Quelle humanité pour Gaza
On lui doit passablement de clips vidéo, plusieurs pubs et quelques long-métrages pas forcément inoubliables. Puis le Britannique Jonathan Glazer a changé de ligue, réalisant La Zone d’intérêt (2023), coup de poing encore sur les écrans romands et récent Oscar du meilleur film étranger. On y passe du temps avec la famille de Rudolf Höss, commandant du camp d’extermination d’Auschwitz, installée dans une maison et son jardin avec vue sur le mur cintrant l’horreur. Le film raconte non pas ce qui se passe derrière l’enceinte barbelée, mais une épouse et des enfants qui préfèrent ne pas (sa)voir.

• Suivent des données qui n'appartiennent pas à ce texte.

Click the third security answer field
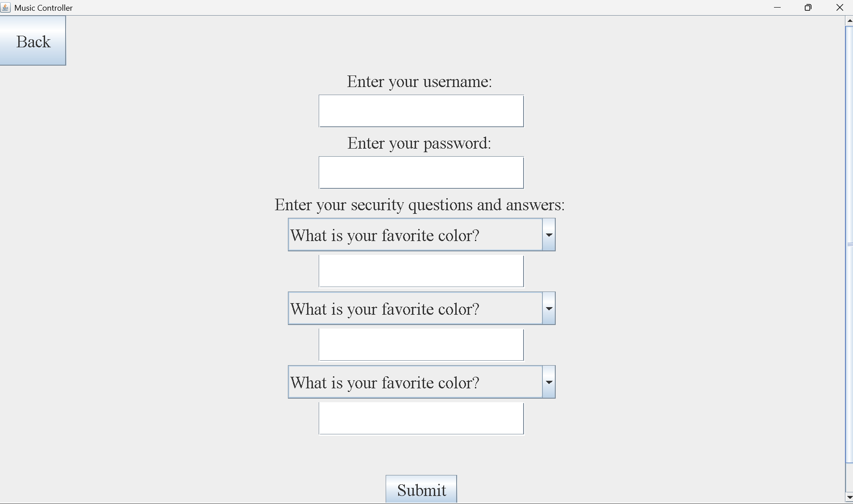This screenshot has height=504, width=853. point(421,418)
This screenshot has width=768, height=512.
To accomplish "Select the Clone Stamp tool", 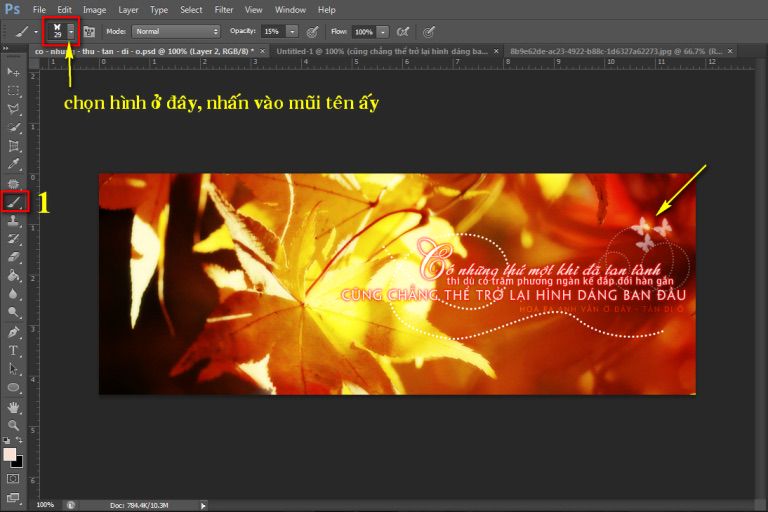I will (x=14, y=220).
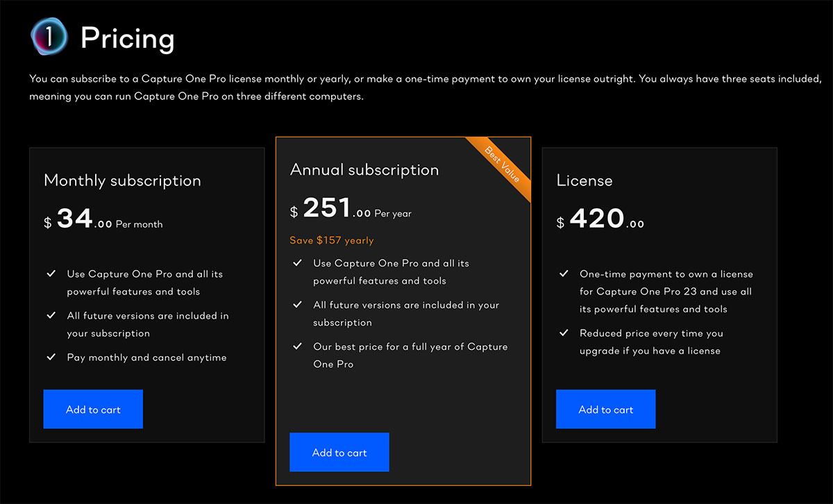Add the Monthly subscription to cart

point(93,410)
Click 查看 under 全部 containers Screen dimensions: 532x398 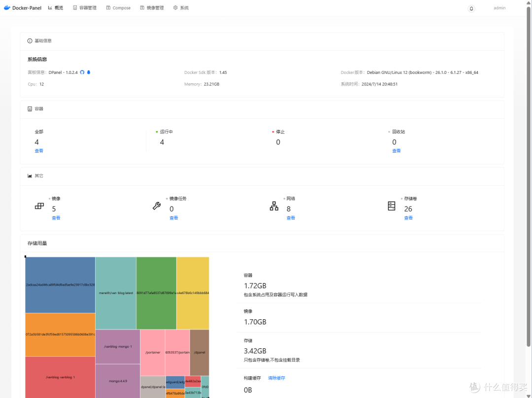point(39,151)
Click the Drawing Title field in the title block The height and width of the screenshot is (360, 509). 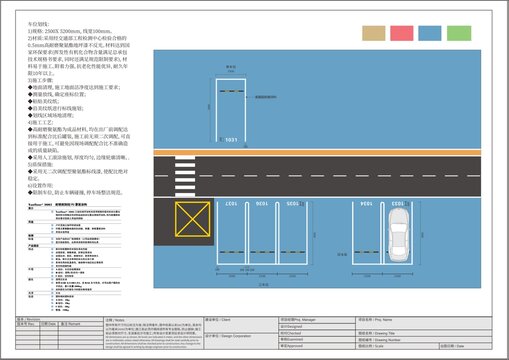point(424,333)
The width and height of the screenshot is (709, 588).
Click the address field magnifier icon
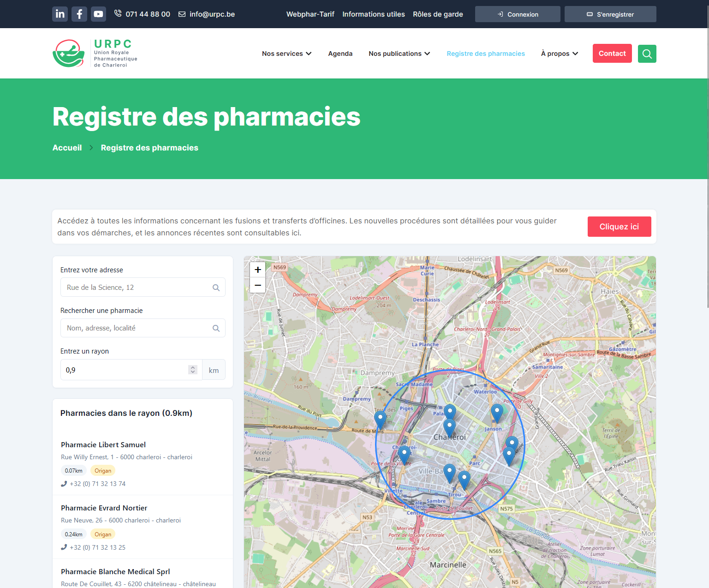pos(216,288)
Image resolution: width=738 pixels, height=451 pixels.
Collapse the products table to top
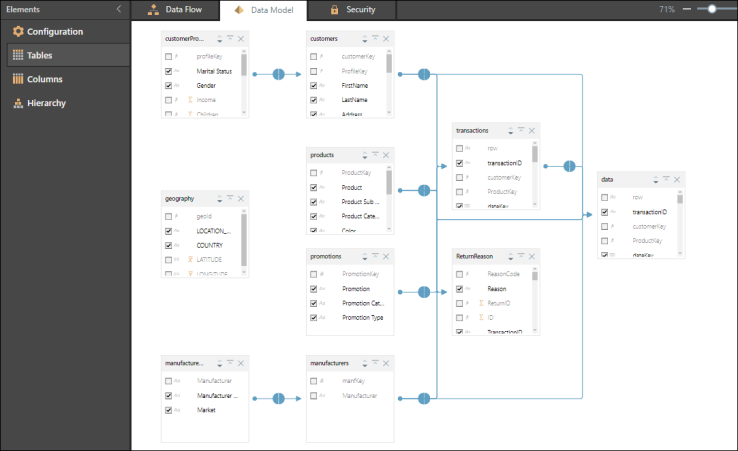pyautogui.click(x=376, y=155)
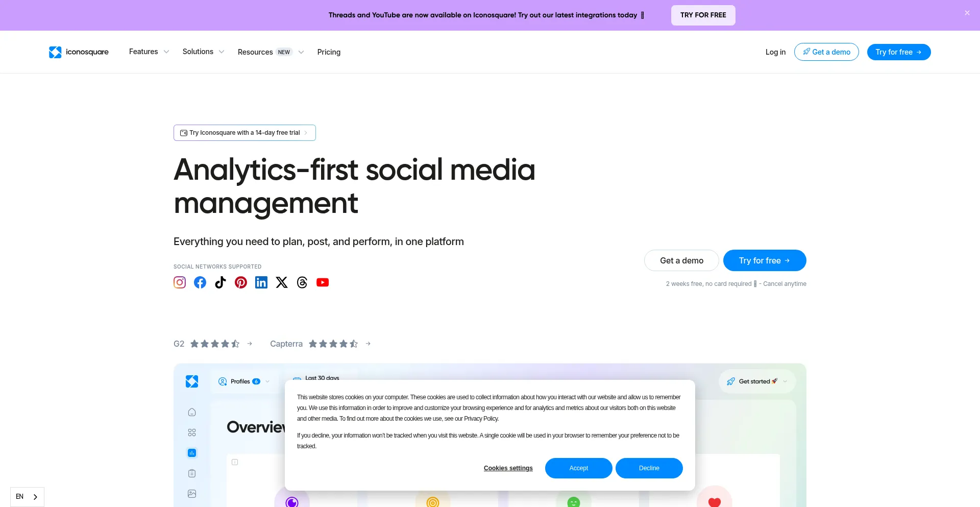Expand the Solutions dropdown menu
This screenshot has width=980, height=507.
[203, 52]
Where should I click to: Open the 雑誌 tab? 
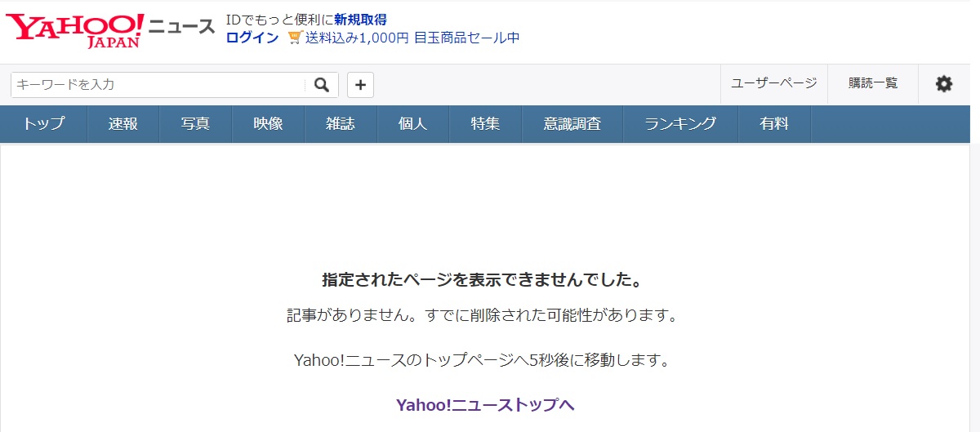tap(341, 124)
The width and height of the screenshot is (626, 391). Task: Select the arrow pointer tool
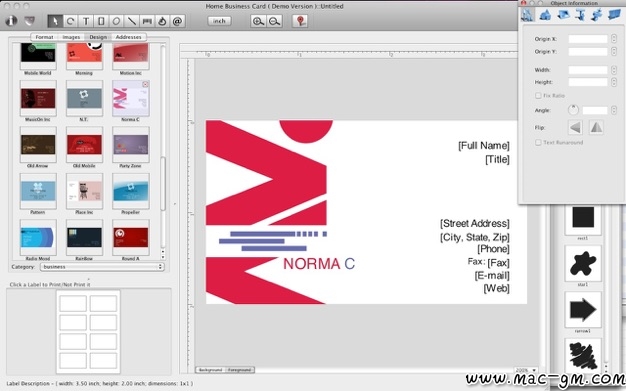tap(55, 21)
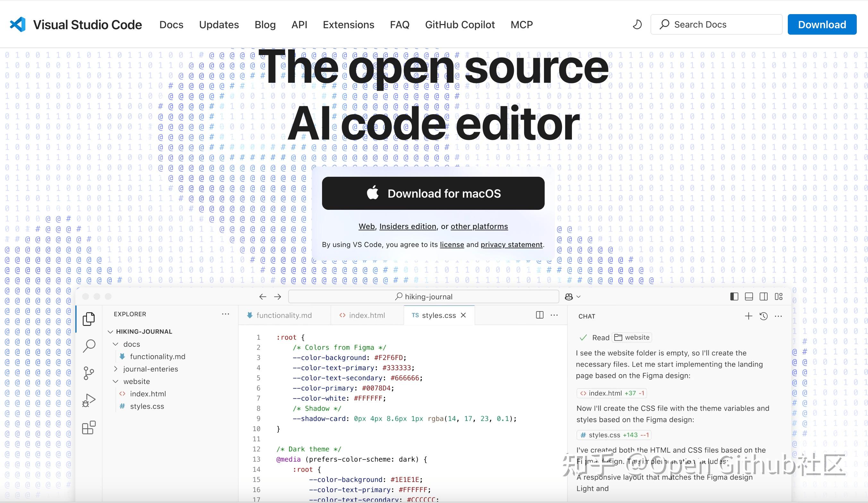Viewport: 868px width, 503px height.
Task: Open Copilot dropdown arrow in title bar
Action: tap(579, 297)
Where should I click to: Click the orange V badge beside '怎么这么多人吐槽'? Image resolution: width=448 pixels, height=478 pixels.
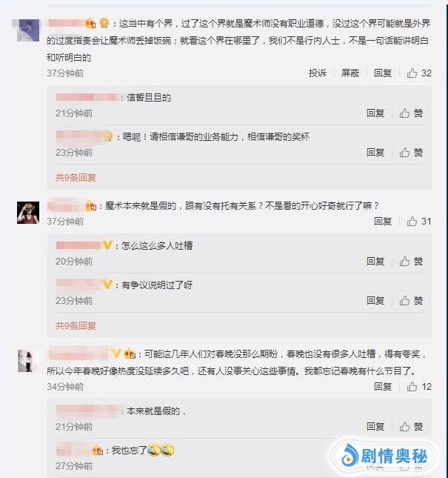pos(107,245)
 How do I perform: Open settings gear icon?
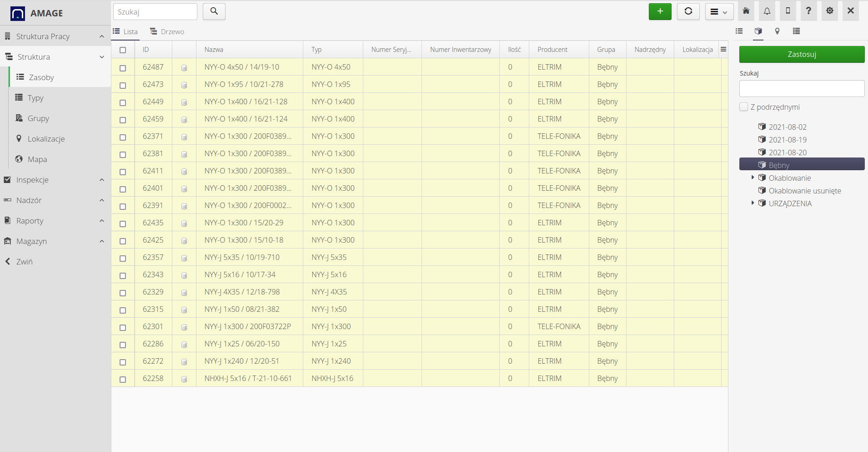[830, 11]
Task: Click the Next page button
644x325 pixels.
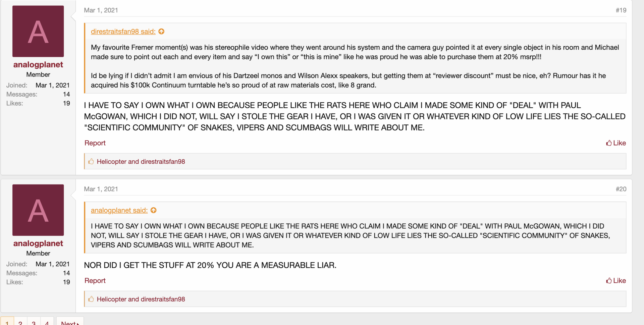Action: coord(70,322)
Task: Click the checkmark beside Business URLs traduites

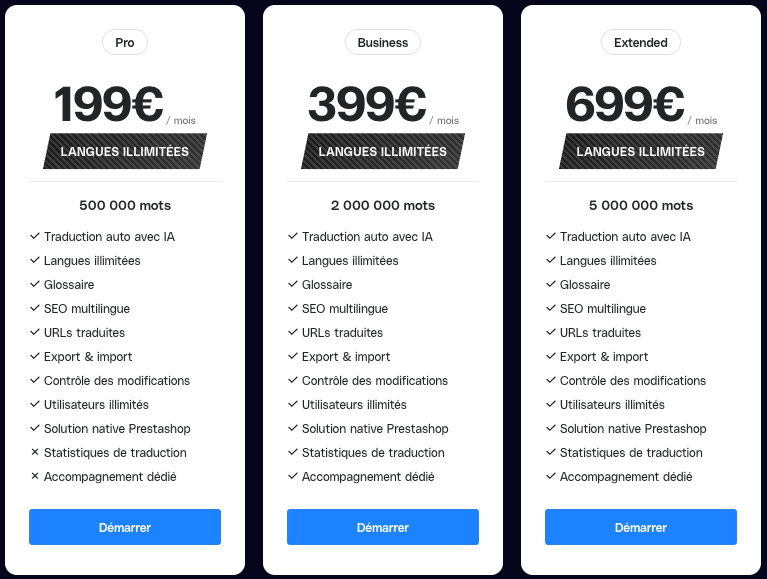Action: (x=293, y=333)
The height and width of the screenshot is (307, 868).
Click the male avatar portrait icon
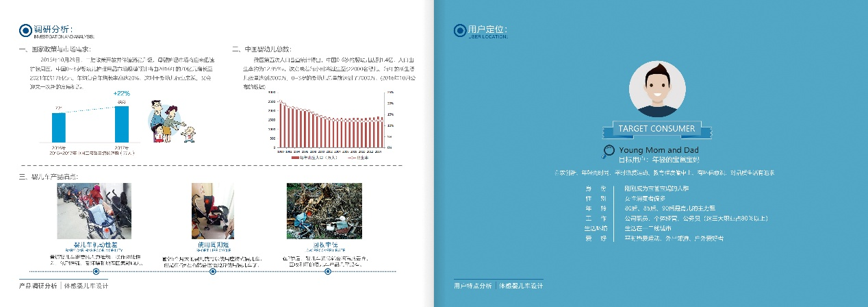pos(656,89)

En recevant sa statuette le 10 mars, Jonathan Glazer a établi un parallèle avec la situation à Gaza. «Nous sommes ici en tant que personnes qui refusent que leur judéité et l’Holocauste soient récupérés par une occupation qui a conduit à un conflit pour tant de personnes innocentes, que ce soit les victimes du 7 octobre en Israël ou l’attaque en cours sur Gaza», a-t-il courageusement énoncé.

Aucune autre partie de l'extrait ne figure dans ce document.